— START DOCUMENT EXCERPT —
Recent digital sensor improvements have shrunk cameras and increased zoom ranges while preserving image quality. These days, evocative images can clearly be captured with most any decent camera, even as small as a good iPhone or Nokia Lumia smartphone. But if you ever want large prints and more control, get a bigger camera. For a given year of technological advance, a camera with physically bigger sensor area should tend to capture better image quality (by gathering more light), but at the cost of larger-diameter, bulkier lenses than a smaller-sensor camera system.
In the illustration below, compare digital camera sensor sizes: full frame 35mm, APS-C, Micro Four Thirds, 1-inch, 1/1.7″ and 1/2.5” Type.

Compare digital camera sensor sizes overlaid together: full frame 35mm, APS-C, Micro Four Thirds, 1-inch, 1/1.7″, 1/2.5” Type. (Above, the relative sensor proportions are true, but greatly enlarged for easier viewing.)

Examples of great travel cameras with optimal sensor sizeThe best two-pound 11x zoom travel system of 2014-15 is Sony A6000 (12 oz, with 24mp APS-C sensor) with Sony 18-200mm OSS lens (18.5 oz, 27-300mm equiv). Improving its quality across the same zoom range would require a heavier set of prime (non-zoom) lenses or a larger-sensor camera (such as the full-frame-sensor Sony Alpha A7 Mirrorless) requiring bulkier lenses. Click here for my latest camera recommendations.
— END DOCUMENT EXCERPT —
> SET OF TASKS
(a) According to the camera sensor text, which lens is paired with the Sony A6000 in the best two-pound travel system of 2014-15?
(b) Set down the part of the camera sensor text starting at "In the illustration" and ending at "for easier viewing.)", word for word.
The lines have nothing to do with the camera sensor text.
— START DATA SHOWN —
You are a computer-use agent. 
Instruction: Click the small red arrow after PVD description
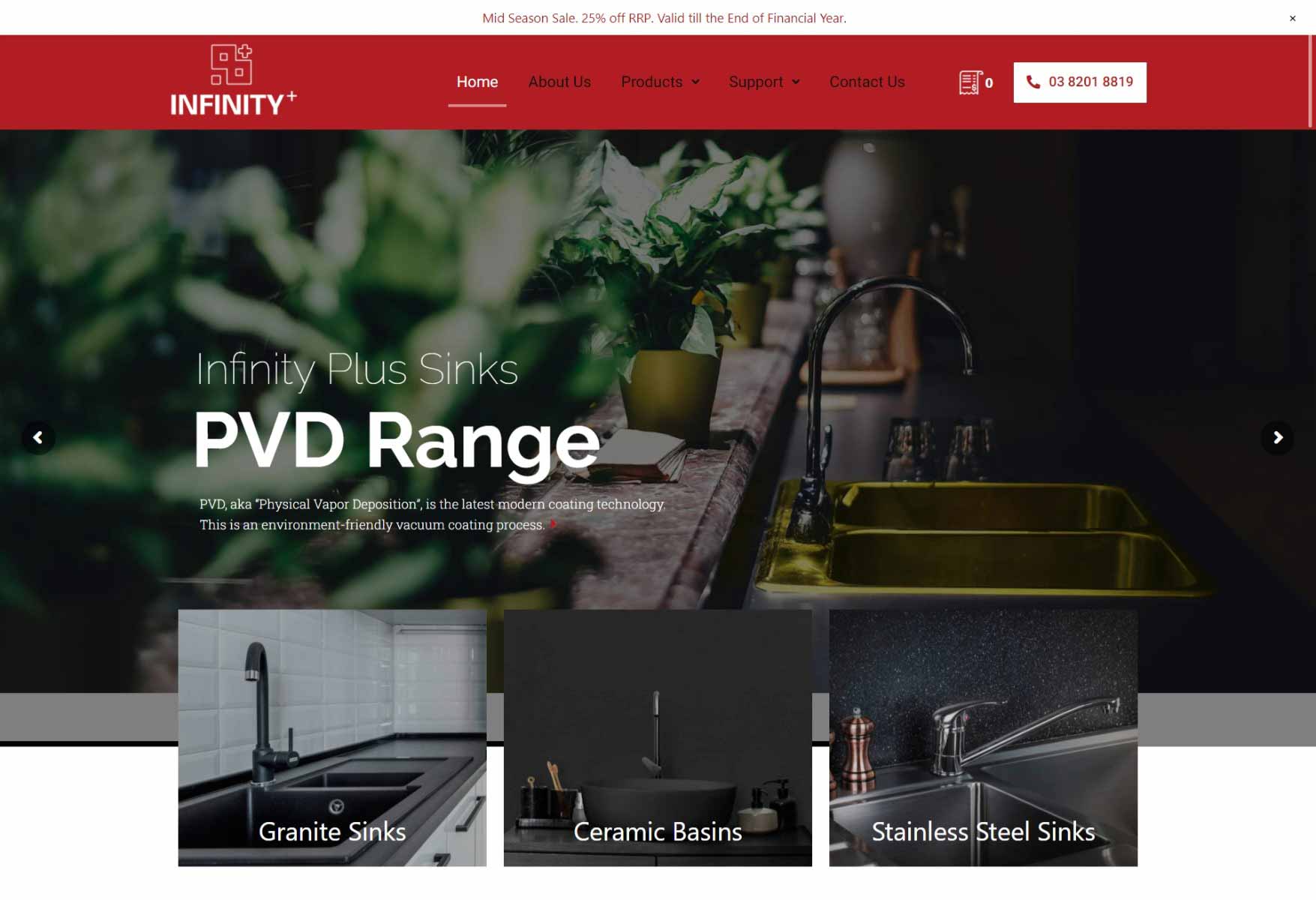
— END DATA SHOWN —
> FINAL ANSWERS
(a) The Sony 18-200mm OSS lens.

(b)
In the illustration below, compare digital camera sensor sizes: full frame 35mm, APS-C, Micro Four Thirds, 1-inch, 1/1.7″ and 1/2.5” Type.

Compare digital camera sensor sizes overlaid together: full frame 35mm, APS-C, Micro Four Thirds, 1-inch, 1/1.7″, 1/2.5” Type. (Above, the relative sensor proportions are true, but greatly enlarged for easier viewing.)